WHAT THE TASK ASKS> Your response should be the complete set of records, reproduced exactly.

►

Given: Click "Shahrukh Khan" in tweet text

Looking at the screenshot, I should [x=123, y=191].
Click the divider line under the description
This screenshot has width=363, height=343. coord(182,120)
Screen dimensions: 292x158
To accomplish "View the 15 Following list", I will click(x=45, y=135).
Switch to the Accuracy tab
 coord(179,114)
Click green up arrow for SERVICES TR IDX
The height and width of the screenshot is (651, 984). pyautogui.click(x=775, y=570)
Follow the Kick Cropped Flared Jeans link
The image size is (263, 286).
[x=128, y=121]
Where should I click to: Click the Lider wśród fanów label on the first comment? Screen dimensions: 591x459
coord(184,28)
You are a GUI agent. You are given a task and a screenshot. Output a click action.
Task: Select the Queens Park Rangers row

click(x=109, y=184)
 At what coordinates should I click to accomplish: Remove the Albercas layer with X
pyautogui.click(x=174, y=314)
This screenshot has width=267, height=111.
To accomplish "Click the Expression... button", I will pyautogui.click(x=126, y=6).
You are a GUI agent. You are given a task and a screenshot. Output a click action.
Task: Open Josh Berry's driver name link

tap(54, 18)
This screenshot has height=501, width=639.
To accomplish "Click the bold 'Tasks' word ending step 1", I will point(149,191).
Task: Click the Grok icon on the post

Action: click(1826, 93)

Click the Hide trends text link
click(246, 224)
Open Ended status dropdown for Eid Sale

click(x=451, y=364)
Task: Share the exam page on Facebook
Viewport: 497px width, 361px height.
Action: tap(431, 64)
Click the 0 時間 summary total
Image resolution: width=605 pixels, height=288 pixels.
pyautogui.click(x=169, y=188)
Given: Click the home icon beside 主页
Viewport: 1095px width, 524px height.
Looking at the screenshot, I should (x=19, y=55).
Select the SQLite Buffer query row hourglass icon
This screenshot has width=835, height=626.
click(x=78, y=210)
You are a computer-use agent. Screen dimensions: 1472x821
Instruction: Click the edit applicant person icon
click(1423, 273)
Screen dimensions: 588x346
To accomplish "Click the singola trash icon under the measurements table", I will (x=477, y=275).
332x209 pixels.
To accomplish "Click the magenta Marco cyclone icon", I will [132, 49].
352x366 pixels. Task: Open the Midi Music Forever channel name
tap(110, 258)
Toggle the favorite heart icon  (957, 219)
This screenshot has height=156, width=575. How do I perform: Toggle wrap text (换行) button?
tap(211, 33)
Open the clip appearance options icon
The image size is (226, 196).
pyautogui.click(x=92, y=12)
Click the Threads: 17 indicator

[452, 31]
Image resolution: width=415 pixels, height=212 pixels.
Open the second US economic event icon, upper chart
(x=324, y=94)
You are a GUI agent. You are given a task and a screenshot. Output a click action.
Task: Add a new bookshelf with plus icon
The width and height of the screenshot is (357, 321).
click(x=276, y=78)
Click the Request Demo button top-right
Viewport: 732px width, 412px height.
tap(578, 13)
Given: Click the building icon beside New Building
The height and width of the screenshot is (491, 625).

◄

ANSWER SPACE>
Given: Click "Shahrukh Khan" in tweet text

Looking at the screenshot, I should [x=123, y=191].
Click the divider line under the description
This screenshot has width=363, height=343. coord(182,120)
Screen dimensions: 292x158
To accomplish "View the 15 Following list", I will click(x=45, y=135).
Switch to the Accuracy tab
 coord(179,114)
Click green up arrow for SERVICES TR IDX
The height and width of the screenshot is (651, 984). pyautogui.click(x=775, y=570)
Follow the Kick Cropped Flared Jeans link
The image size is (263, 286).
[x=128, y=121]
Where should I click to: Click the Lider wśród fanów label on the first comment? Screen dimensions: 591x459
coord(184,28)
You are a GUI agent. You are given a task and a screenshot. Output a click action.
Task: Select the Queens Park Rangers row

click(x=109, y=184)
 At what coordinates should I click to accomplish: Remove the Albercas layer with X
pyautogui.click(x=174, y=314)
This screenshot has width=267, height=111.
To accomplish "Click the Expression... button", I will pyautogui.click(x=126, y=6).
You are a GUI agent. You are given a task and a screenshot. Output a click action.
Task: Open Josh Berry's driver name link

tap(54, 18)
This screenshot has height=501, width=639.
To accomplish "Click the bold 'Tasks' word ending step 1", I will point(149,191).
Task: Click the Grok icon on the post

Action: click(1826, 93)

Click the Hide trends text link
click(246, 224)
Open Ended status dropdown for Eid Sale

click(x=451, y=364)
Task: Share the exam page on Facebook
Viewport: 497px width, 361px height.
Action: tap(431, 64)
Click the 0 時間 summary total
Image resolution: width=605 pixels, height=288 pixels.
pyautogui.click(x=169, y=188)
Given: Click the home icon beside 主页
Viewport: 1095px width, 524px height.
Looking at the screenshot, I should (x=19, y=55).
Select the SQLite Buffer query row hourglass icon
This screenshot has width=835, height=626.
click(x=78, y=210)
You are a computer-use agent. Screen dimensions: 1472x821
Instruction: Click the edit applicant person icon
click(1423, 273)
Screen dimensions: 588x346
To accomplish "Click the singola trash icon under the measurements table", I will (x=477, y=275).
332x209 pixels.
To accomplish "Click the magenta Marco cyclone icon", I will [132, 49].
352x366 pixels. Task: Open the Midi Music Forever channel name
tap(110, 258)
Toggle the favorite heart icon  (957, 219)
This screenshot has height=156, width=575. How do I perform: Toggle wrap text (换行) button?
tap(211, 33)
Open the clip appearance options icon
The image size is (226, 196).
pyautogui.click(x=92, y=12)
Click the Threads: 17 indicator

[452, 31]
Image resolution: width=415 pixels, height=212 pixels.
Open the second US economic event icon, upper chart
(x=324, y=94)
You are a GUI agent. You are given a task and a screenshot. Output a click action.
Task: Add a new bookshelf with plus icon
The width and height of the screenshot is (357, 321).
click(x=276, y=78)
Click the Request Demo button top-right
Viewport: 732px width, 412px height.
tap(578, 13)
Given: Click the building icon beside New Building
The height and width of the screenshot is (491, 625).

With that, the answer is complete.